The grit and glamour of 60s spy craft gets a revival in Guy Ritchie’s expensive adaptation of TV’s The Man From U.N.C.L.E. Henry Cavill replaces Robert Vaughn as the new Napoleon Solo, a former art thief forcibly employed by the CIA. He forges an equally reluctant partnership with Ilya Kuryakin (Armie Hammer, replacing David McCallum) a mountainous Soviet spy with severe anger management issues.

The Macguffin’s a missing Nazi rocket scientist and a tape packed full of bomb-making information, with which a villainous organisation plans to build a nuclear warhead. With the assistance of East German car mechanic Gaby (Alicia Vikander), the scientist’s niece, Solo and Kuryakin head to Rome to track down the bad guys. They’re led by the icy Victoria Vinciguerra (Elizabeth Dibicki), who, by the by, looks quite a bit like noughties-era Madonna.

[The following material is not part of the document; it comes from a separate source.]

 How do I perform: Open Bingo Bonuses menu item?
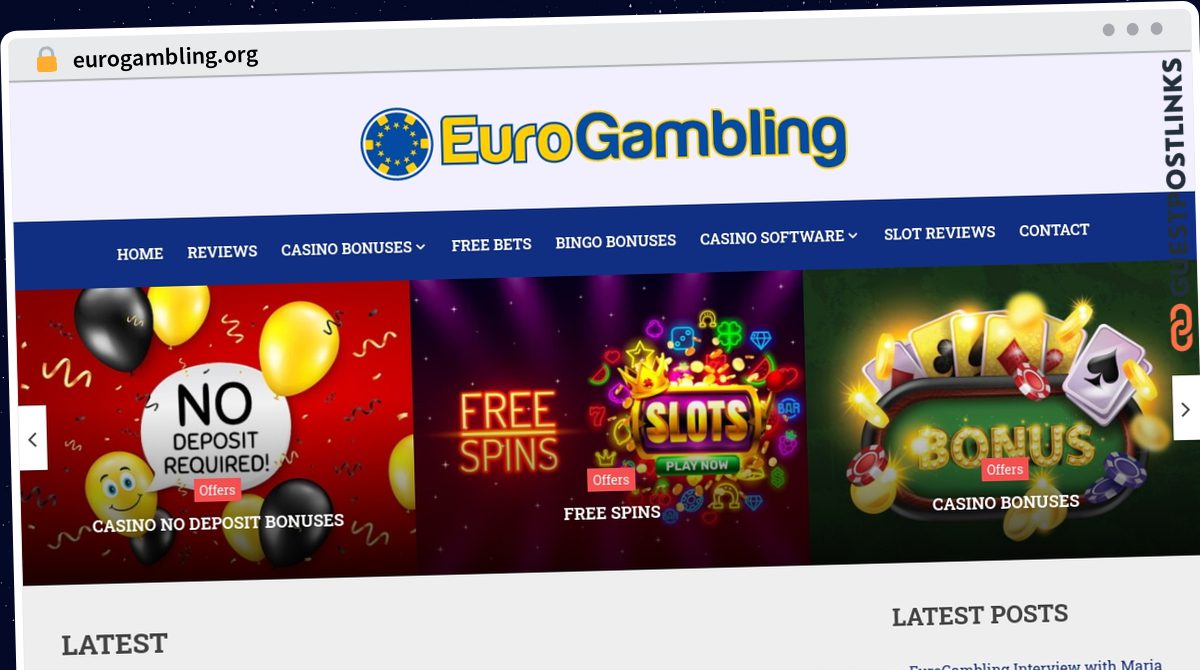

Ritchie, no stranger to directing action films with a dash of comedy, is clearly in love with the surface detail provided by The Man From U.N.C.L.E.’s cold war setting. Long shots linger over clothes, cars and cut glass decanters. Entire sequences take place in gilded hotels or at glitzy champagne receptions at motor racing events. But the director who made Lock, Stock And Two Smoking Barrels and Snatch such a fast-paced thrill ride loses his rhythm here, allowing his characters to luxuriate in unnecessarily protracted scenes of banter and flirting.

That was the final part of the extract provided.